When the Viper first came to us in the early 1990s, it could tear the lungs out of a contemporary Corvette and was a nicer car to look at than just about anything being produced in the United States at the time. With its ten-cylinder truck engine, side-pipes that would burn you if you weren't careful, and minimal use of creature comforts or driver aids meant that the Viper was always a wild car, not to mention a world class performer that made buying a C4 Corvette look daft. Eventually, though, General Motors caught on and gave the Viper a run for its money with the Corvette Z06. The Viper then lost some of its cachet and, in the summer of 2010, production of Chrysler's flagship sports car ceased.
But it wasn't too long before another Viper was in the works, and at the New York Auto Show in 2012, the newest version was unveiled. No longer branded as a Dodge, the Viper from now on is to be known as the SRT Viper. It still very much looks the part with styling that clearly takes it all back to the old GTS of the 1990s with the double bubble roof and curves in all the right places, rather than the more angular appearance of the third and fourth generation Vipers. The rest of the car is actually quite familiar as well, and that's probably a good thing. The V-10 engine is still comically large at 8.4 liters, the wheelbase is still the same and the car still rides on basically the same steel frame as it did a couple of years ago. The new Viper, then, is not a completely new take on the old serpentine sports car, but the general improvement of a machine that never should have gone away in the first place.In 2013 terms, the Viper isn't as bonkers as it was the first time around, but it still puts up highly impressive numbers. That trademark ten-cylinder motor makes 640 horsepower and 600 lb/ft of torque and drives through a six-speed Tremec gearbox, a move that has surely left advocates of the classic manual gearbox relieved. Sixty will come in less than 3.5 seconds and a competent driver should be able to do 12 second quarter miles in it with ease. With some other clever moves like cocking the engine towards the passenger side to improve weight distribution and increasing stiffness with an underhood X-brace, the SRT Viper should also be just as exciting around the track as it is in a straight line.

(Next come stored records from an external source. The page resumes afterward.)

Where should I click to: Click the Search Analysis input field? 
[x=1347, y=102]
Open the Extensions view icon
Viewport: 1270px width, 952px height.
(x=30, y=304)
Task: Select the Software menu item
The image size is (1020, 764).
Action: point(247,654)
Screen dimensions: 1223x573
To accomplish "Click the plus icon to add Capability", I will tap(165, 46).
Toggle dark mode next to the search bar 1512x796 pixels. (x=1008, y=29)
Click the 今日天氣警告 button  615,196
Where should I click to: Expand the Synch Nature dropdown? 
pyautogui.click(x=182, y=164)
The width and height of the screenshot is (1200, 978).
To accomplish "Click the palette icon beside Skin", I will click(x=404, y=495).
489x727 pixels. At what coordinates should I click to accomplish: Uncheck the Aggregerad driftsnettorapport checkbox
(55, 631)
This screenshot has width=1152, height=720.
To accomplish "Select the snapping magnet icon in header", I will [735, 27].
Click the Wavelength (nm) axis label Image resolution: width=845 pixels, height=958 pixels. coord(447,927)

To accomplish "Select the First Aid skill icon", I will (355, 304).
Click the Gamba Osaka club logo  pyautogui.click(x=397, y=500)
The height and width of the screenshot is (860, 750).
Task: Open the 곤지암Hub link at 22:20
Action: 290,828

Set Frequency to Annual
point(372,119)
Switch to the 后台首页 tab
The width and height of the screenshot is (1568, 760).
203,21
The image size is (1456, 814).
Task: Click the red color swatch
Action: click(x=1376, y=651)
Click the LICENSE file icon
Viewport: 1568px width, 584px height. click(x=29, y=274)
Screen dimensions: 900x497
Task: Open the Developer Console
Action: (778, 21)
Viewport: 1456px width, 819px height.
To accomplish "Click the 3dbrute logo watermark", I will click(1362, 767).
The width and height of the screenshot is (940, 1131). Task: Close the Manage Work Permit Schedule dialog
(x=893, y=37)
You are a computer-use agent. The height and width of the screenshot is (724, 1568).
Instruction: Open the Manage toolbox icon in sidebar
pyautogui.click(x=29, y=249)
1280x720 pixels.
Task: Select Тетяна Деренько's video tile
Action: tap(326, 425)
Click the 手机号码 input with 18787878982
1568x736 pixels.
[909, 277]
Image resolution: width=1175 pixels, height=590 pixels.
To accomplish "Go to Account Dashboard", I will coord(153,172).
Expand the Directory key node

Inside, the Viper of old was refreshingly spartan, but for the new car an extra trim level is offered called the GTS, which gets you more leather and goodies options for the interior as well as a new two-mode suspension system and more settings for the standard stability control, offered for the first time on a Viper because of a new law. These extras will cost you, though, as the GTS starts at $125,000, over $20,000 more than the standard car. But the standard car is more of a track day machine, and for people looking for a twenty-first century Viper that's at home in two worlds, the GTS is it.